Provide ROC curves for the three methods (ideally in one graph) on the testing data. Print out the AUCs. Which method has the lowest AUC?

# Create ROC curves with AUC

#NOTE: I took help of ChatGPT for this portion, since I didn't understand the notes from class.


true_labels = test_dataset$mpg01

# Model1
phat1 = predict(model1, test_dataset, type = "response")

plot.roc(true_labels ~ phat1, 
         print.auc = TRUE, col = "blue", main = "ROC Curves for Models 1, 2, and 3")

## Setting levels: control = 0, case = 1

## Setting direction: controls < cases

# Model2 
phat2 = predict(model2, test_dataset, type = "response")

plot.roc(true_labels ~ phat2, 
         print.auc = TRUE, print.auc.y = 0.4, add = TRUE, col = "red")
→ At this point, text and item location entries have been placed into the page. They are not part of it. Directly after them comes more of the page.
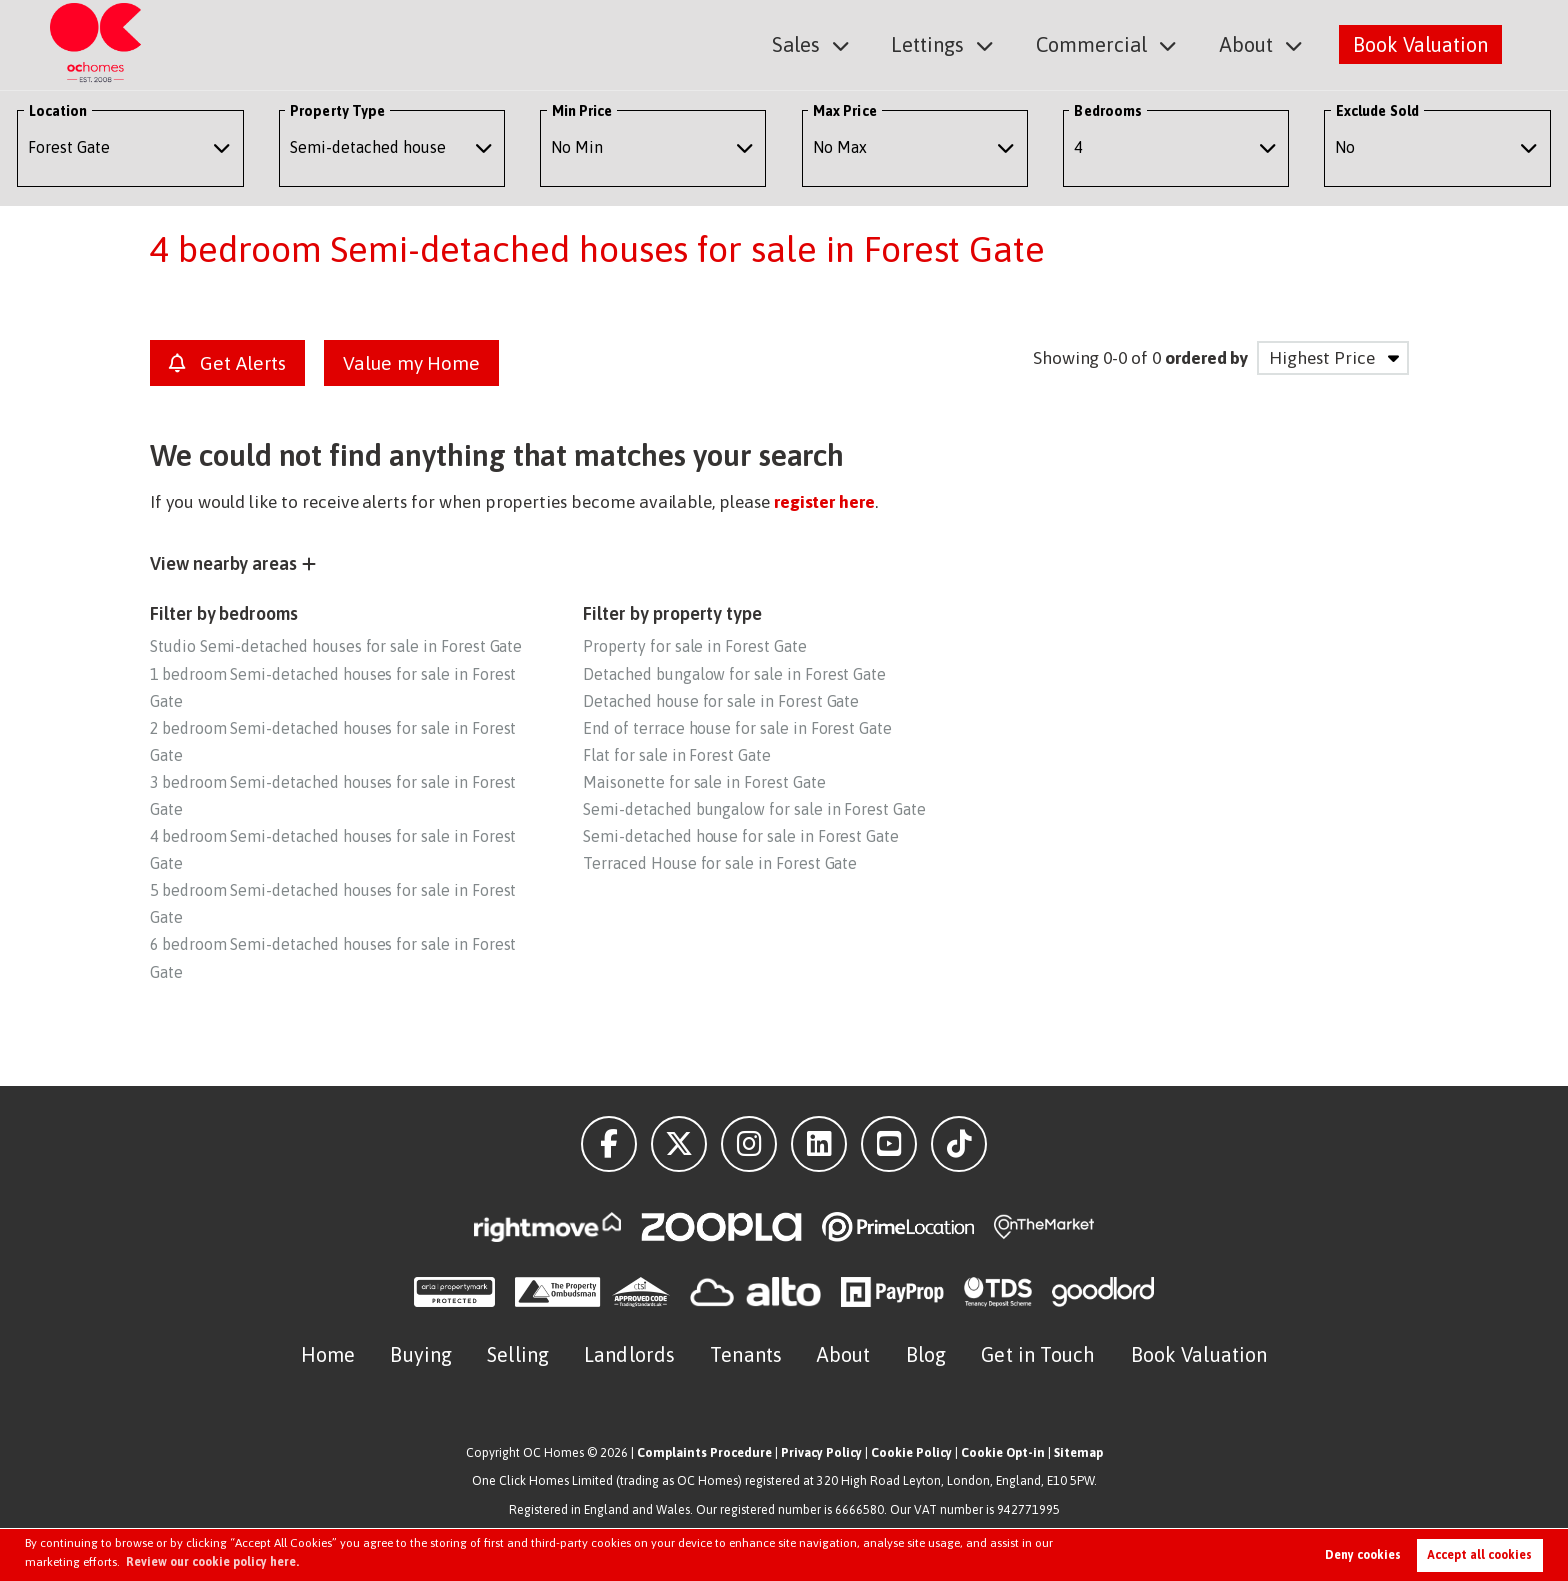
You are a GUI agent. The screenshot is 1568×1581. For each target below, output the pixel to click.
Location (58, 111)
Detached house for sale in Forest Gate (721, 701)
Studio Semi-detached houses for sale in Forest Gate (336, 646)
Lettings (931, 43)
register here (824, 502)
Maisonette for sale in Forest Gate (704, 782)
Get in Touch (1038, 1354)
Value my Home (411, 363)
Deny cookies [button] (1363, 1555)
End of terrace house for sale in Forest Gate (737, 728)
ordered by (1206, 358)
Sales (800, 43)
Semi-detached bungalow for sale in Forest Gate (754, 809)
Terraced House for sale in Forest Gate (720, 863)
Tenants (746, 1354)
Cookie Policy (911, 1452)
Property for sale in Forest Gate (694, 646)
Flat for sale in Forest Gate (677, 755)
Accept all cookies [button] (1479, 1555)
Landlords (629, 1354)
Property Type (337, 111)
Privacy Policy (821, 1452)
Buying (421, 1354)
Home (328, 1354)
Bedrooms (1108, 111)
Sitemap (1078, 1452)
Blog (926, 1354)
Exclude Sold (1377, 111)
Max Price (845, 111)
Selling (518, 1354)
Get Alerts (227, 363)
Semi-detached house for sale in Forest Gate (741, 836)
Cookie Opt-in (1003, 1452)
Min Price (582, 111)
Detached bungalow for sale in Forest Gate (734, 674)
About (1246, 43)
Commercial (1093, 43)
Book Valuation (1420, 43)
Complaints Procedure (704, 1452)
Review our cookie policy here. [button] (212, 1562)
## Setting levels: control = 0, case = 1
## Setting direction: controls < cases

# Model3
phat3 = predict(model3, test_dataset, type = "response")

plot.roc(true_labels ~ phat3, 
         print.auc = TRUE, print.auc.y = 0.3, add = TRUE, col = "green")
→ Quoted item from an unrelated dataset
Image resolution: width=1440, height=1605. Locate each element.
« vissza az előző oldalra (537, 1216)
## Setting levels: control = 0, case = 1
## Setting direction: controls < cases

# Add a legend to the plot
legend("bottomright", legend = c("Model 1", "Model 2", "Model 3"), 
       col = c("blue", "red", "green"), lwd = 2)

Answer: Model 1 has the lowest AUC (0.961) as seen in the plot above.

Part G

Based on the results of steps C-F, are there any characteristics of the data you can infer?
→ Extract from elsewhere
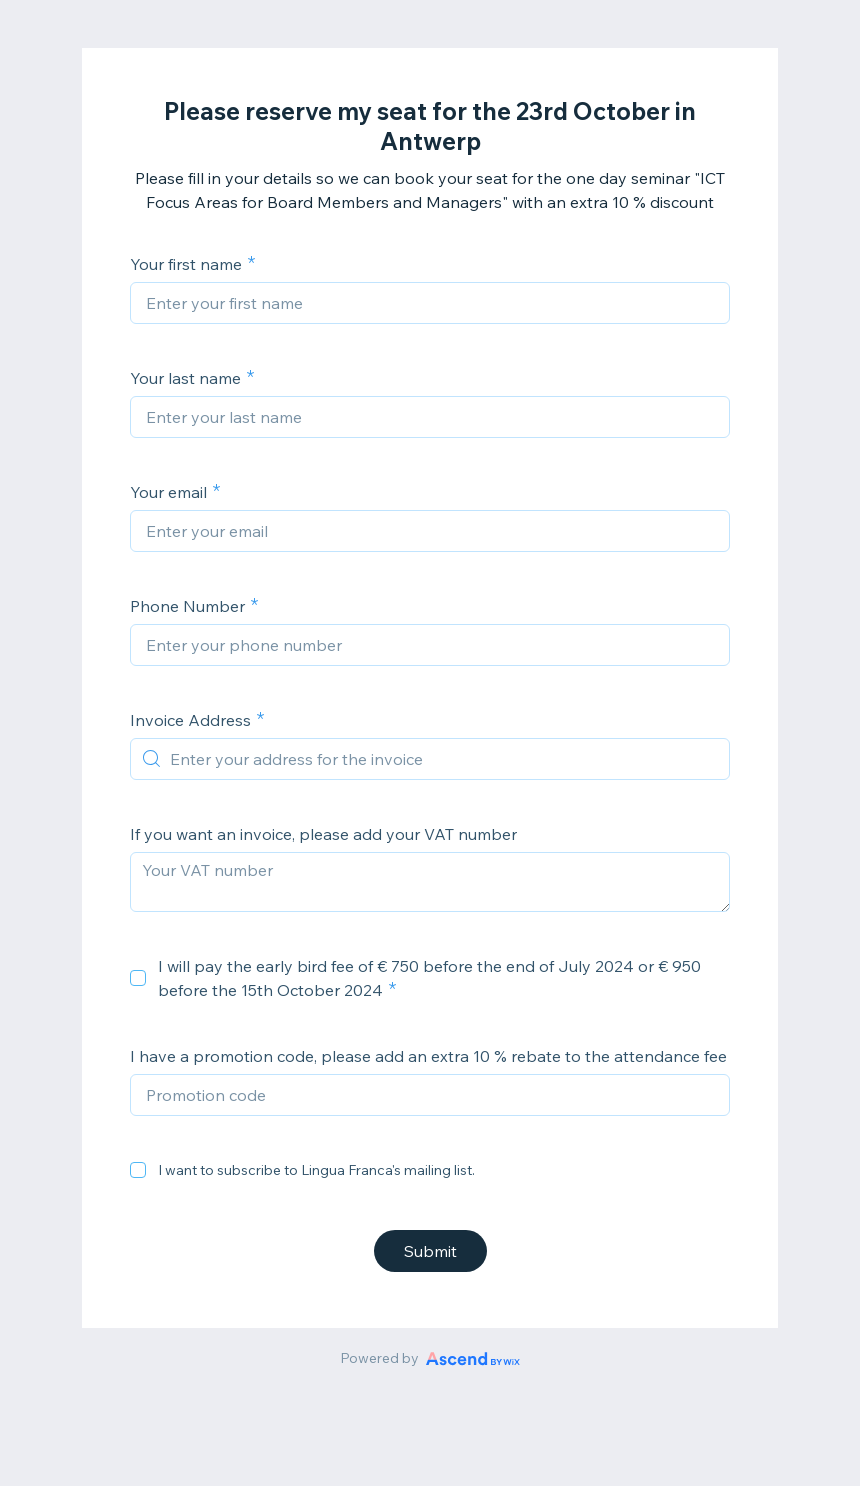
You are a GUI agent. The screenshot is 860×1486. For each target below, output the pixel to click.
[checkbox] (138, 978)
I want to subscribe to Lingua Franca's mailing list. (316, 1170)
Answer: 1. Testing and training performance are relatively consistent across the models and is not over-fitting, as seen for Model3. This indicates the model is capturing the relationships in the data is useful for prediction across further subsets. 2. Model1 is also a strong model, even thought its simpler, offering good performance with fewer predictors. 3.More advanced techniques such as the Lasso or Ridge might offer better predictions compared to a sinple regression interaction.